## The task
Copy out the listing that follows in its entirety, keeping it exactly the same.

## Data provided
---+---
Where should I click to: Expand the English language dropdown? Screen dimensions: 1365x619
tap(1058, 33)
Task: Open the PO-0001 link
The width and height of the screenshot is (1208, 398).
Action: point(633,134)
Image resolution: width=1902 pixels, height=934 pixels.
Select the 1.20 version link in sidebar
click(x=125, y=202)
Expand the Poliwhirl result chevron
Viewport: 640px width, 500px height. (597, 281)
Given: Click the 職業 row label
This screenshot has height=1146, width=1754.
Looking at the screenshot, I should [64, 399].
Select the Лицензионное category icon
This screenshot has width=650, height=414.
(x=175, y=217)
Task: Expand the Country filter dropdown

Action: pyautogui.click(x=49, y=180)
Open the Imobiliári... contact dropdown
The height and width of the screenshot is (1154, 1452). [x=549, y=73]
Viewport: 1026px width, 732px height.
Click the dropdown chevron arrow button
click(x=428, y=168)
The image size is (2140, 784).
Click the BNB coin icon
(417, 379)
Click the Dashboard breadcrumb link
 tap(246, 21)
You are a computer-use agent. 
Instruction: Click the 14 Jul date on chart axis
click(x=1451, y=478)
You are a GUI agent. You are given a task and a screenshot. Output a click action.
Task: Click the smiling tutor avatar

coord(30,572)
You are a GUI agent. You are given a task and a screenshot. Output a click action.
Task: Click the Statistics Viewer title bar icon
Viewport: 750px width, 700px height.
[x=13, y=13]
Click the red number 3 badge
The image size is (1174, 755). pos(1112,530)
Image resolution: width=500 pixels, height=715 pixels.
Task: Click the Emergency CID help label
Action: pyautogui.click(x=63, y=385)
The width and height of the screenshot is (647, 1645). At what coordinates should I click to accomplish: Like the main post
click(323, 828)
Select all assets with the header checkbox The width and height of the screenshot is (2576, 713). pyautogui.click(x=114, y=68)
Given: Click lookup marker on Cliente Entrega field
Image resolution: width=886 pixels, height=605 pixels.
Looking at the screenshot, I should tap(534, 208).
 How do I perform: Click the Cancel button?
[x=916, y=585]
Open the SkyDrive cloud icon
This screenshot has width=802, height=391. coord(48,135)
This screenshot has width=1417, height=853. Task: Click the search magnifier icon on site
---+---
## Output for this task
Where should I click to: Expand the English language dropdown? Screen dimensions: 1365x619
tap(1058, 33)
Task: Open the PO-0001 link
The width and height of the screenshot is (1208, 398).
Action: point(633,134)
Image resolution: width=1902 pixels, height=934 pixels.
Select the 1.20 version link in sidebar
click(x=125, y=202)
Expand the Poliwhirl result chevron
Viewport: 640px width, 500px height. (597, 281)
Given: Click the 職業 row label
This screenshot has height=1146, width=1754.
Looking at the screenshot, I should [64, 399].
Select the Лицензионное category icon
This screenshot has width=650, height=414.
(x=175, y=217)
Task: Expand the Country filter dropdown

Action: pyautogui.click(x=49, y=180)
Open the Imobiliári... contact dropdown
The height and width of the screenshot is (1154, 1452). [x=549, y=73]
Viewport: 1026px width, 732px height.
Click the dropdown chevron arrow button
click(x=428, y=168)
The image size is (2140, 784).
Click the BNB coin icon
(417, 379)
Click the Dashboard breadcrumb link
 tap(246, 21)
You are a computer-use agent. 
Instruction: Click the 14 Jul date on chart axis
click(x=1451, y=478)
You are a GUI agent. You are given a task and a screenshot. Output a click action.
Task: Click the smiling tutor avatar

coord(30,572)
You are a GUI agent. You are given a task and a screenshot. Output a click action.
Task: Click the Statistics Viewer title bar icon
Viewport: 750px width, 700px height.
[x=13, y=13]
Click the red number 3 badge
The image size is (1174, 755). pos(1112,530)
Image resolution: width=500 pixels, height=715 pixels.
Task: Click the Emergency CID help label
Action: pyautogui.click(x=63, y=385)
The width and height of the screenshot is (647, 1645). At what coordinates should I click to accomplish: Like the main post
click(323, 828)
Select all assets with the header checkbox The width and height of the screenshot is (2576, 713). pyautogui.click(x=114, y=68)
Given: Click lookup marker on Cliente Entrega field
Image resolution: width=886 pixels, height=605 pixels.
Looking at the screenshot, I should tap(534, 208).
 How do I perform: Click the Cancel button?
[x=916, y=585]
Open the SkyDrive cloud icon
This screenshot has width=802, height=391. coord(48,135)
This screenshot has width=1417, height=853. Task: Click the search magnifier icon on site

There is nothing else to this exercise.